Apple’s iTunes radio should pump up heat on Spotify, not Pandora

“I don’t understand why Apple would do this, but I hear it’s only a matter of time before it unleashes a Pandora competitor called iRadio or something of the sort,” Rocco Pendola writes for TheStreet.

“I bounced the idea off Albert Fried and Company analyst Richard Tullo, who covers Pandora and is a frequent Bloomberg TV contributor,” Pendola writes. “Tullo thinks iRadio ends up a bigger threat to Spotify than Pandora: ‘We think Apple will adopt some Spotify-like features if it can in its iTunes platform as it’s really Spotify which is the direct threat.’ So, not a full-blown streaming Pandora competitor.”

Pendola writes, “That makes more sense. It gets ignored by the largely bearish financial media, but iTunes and Pandora are complementary services; iTunes and Spotify are clearly competitive.”

Read more in the full article here.

10 Comments

    1. Branding is something that interests me, so I have to ask – what about the name “Spotify” is pretentious to you?

      The name actually doesn’t mean anything – when they were trying to come up with a name, one of the founders actually misunderstood the other – “Spotify” wasn’t even what he had said. They found that nothing existed with that name, so they went with it.

      They (of course) later made up some BS about “spot” and “identity”, but that had nothing to do with the original name.

      Spotify is already in trouble (since the majority of people don’t subscribe), and if Apple does get directly in the space with iTunes radio (whatever it would be called) it would definitely cause bigger problems for them.

      1. I don’t find Spotify’s name to be “pretentious”. I am, however, growing sick and tired of the trend of creating gibberish words to name services.
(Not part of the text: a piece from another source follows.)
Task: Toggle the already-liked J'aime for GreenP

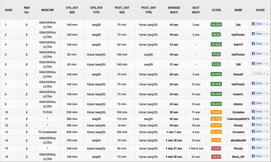Action: pos(257,74)
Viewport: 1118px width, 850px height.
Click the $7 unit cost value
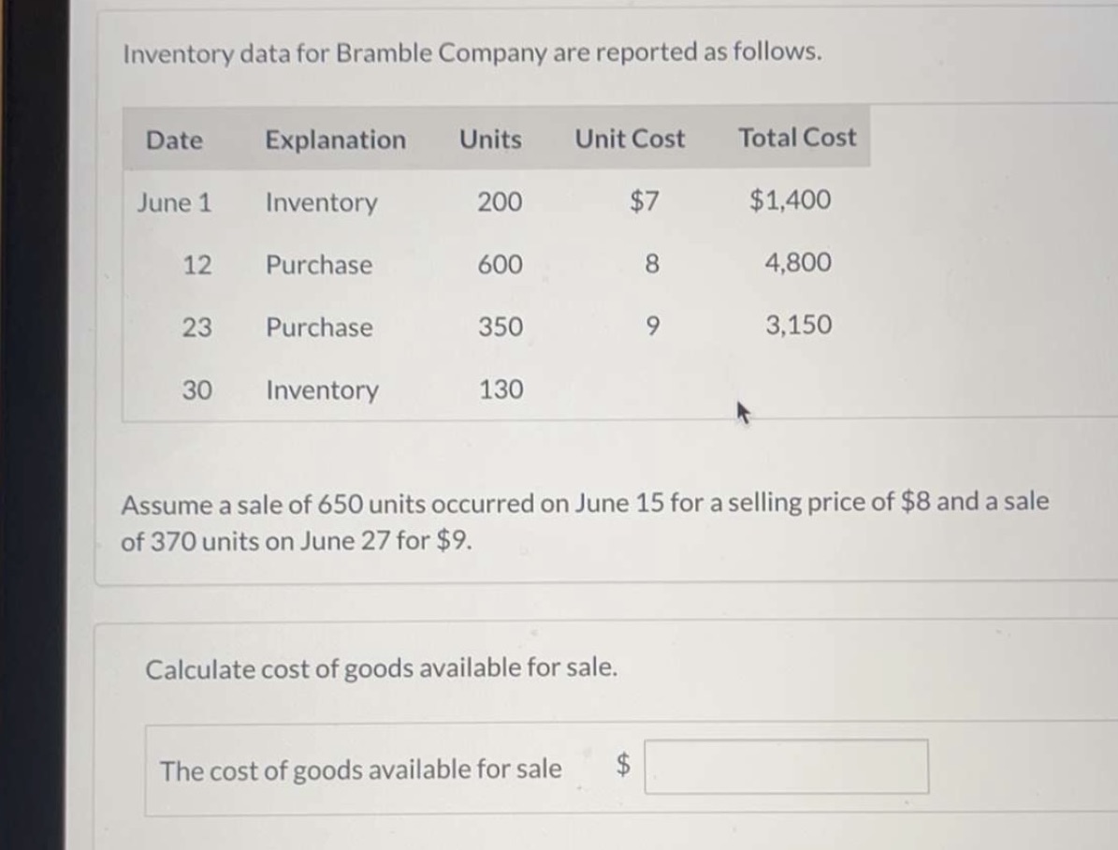click(x=643, y=202)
It seems like a concerted effort to weed out the un-hip.

        My (least) favorite is Yelp. If no one told you, would you have any clue that it was a restaurant review service? No, you’re just expected to be “hip to the scene” and know what all the coolest, hippest internet services are.

        There’s no lower limit to how nonsensical and non-descriptive you can make your new service’s name. If “Yelp” works, how about “Flarb”, “Thppft”, or “PxS@$43Qz)!”?
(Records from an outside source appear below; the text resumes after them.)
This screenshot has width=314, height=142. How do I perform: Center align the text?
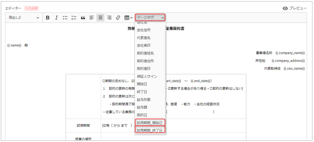point(100,18)
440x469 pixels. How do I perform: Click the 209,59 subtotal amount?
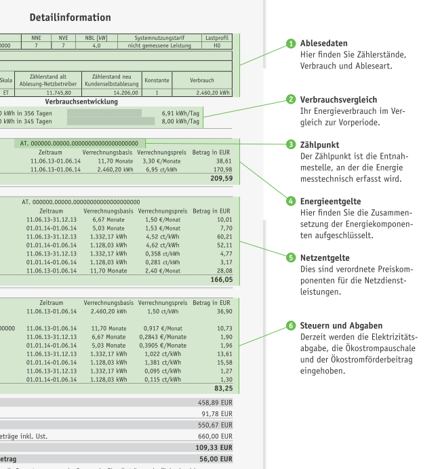pyautogui.click(x=220, y=179)
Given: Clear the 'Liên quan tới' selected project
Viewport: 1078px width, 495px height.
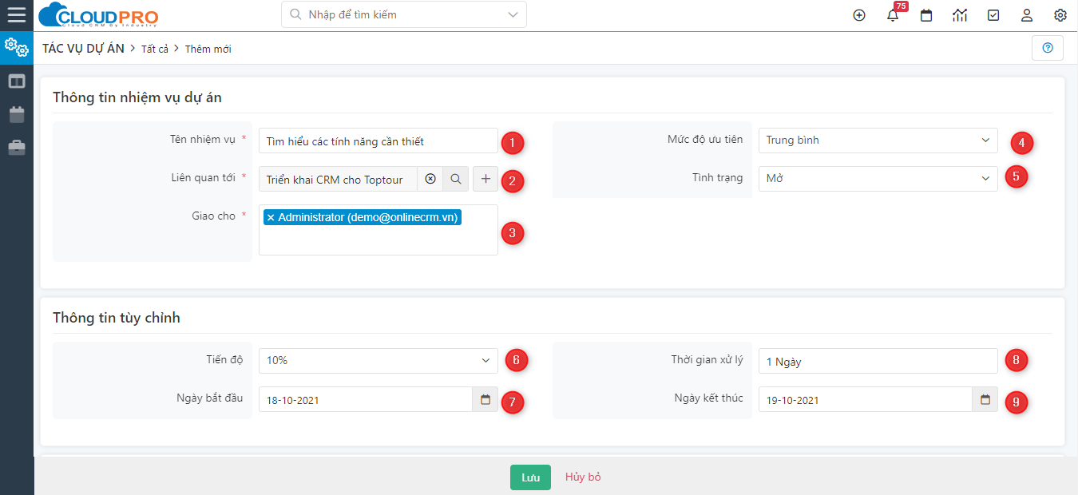Looking at the screenshot, I should tap(430, 180).
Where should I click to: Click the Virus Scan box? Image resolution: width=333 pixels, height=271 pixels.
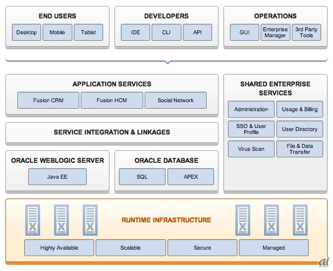[x=251, y=149]
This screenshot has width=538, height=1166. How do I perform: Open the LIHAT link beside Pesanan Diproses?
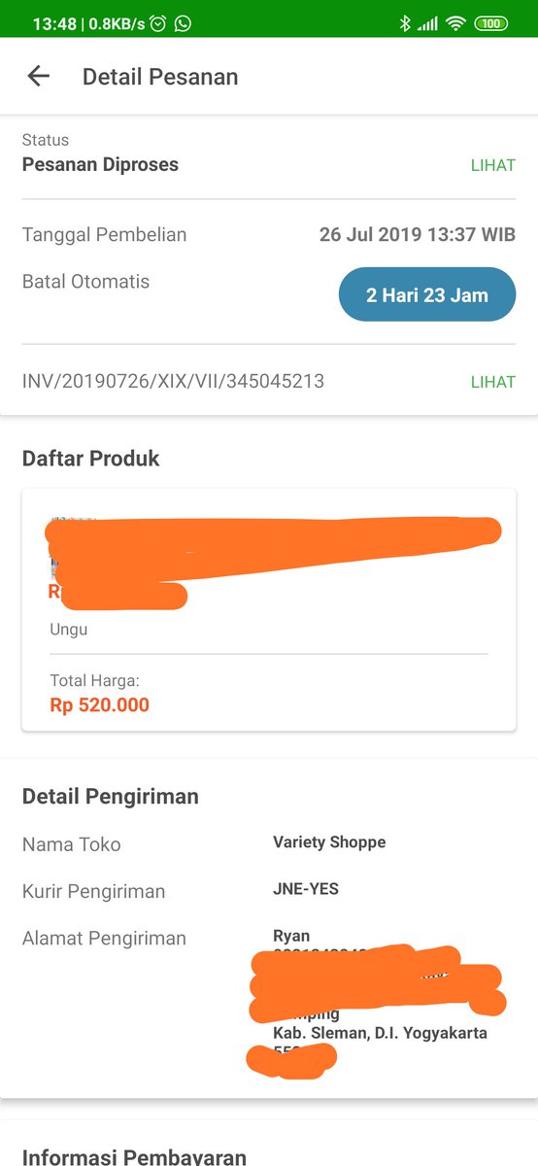click(492, 165)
        And if this view officially makes me old, so be it.

        ——RM

        1. I agree about the naming – a lot of times it seems that a set of Yahtzee dice is required to name a company these days.

          Of course, we could also say that “Apple” in no way tells us anything about its offering (although, it was originally “Apple Computer”).

          Oh, and “Flarb” is an actual company. 🙂

        2. My assumption is that these gibberish names are chosen for two reasons – they can be protected and differentiated better than common names, and they offer an available .com domain name to set up the critical web presence that didn’t matter a couple of decades ago.

  1. I’d love to see Apple develop a radio service. I use iHeart radio and they now have video commercials before you can select stations. I’m not happy about that. I’m not happy at all. So the sooner the better if Apple can bring out something that will enable me to drop iHeart radio. Bring it on Apple.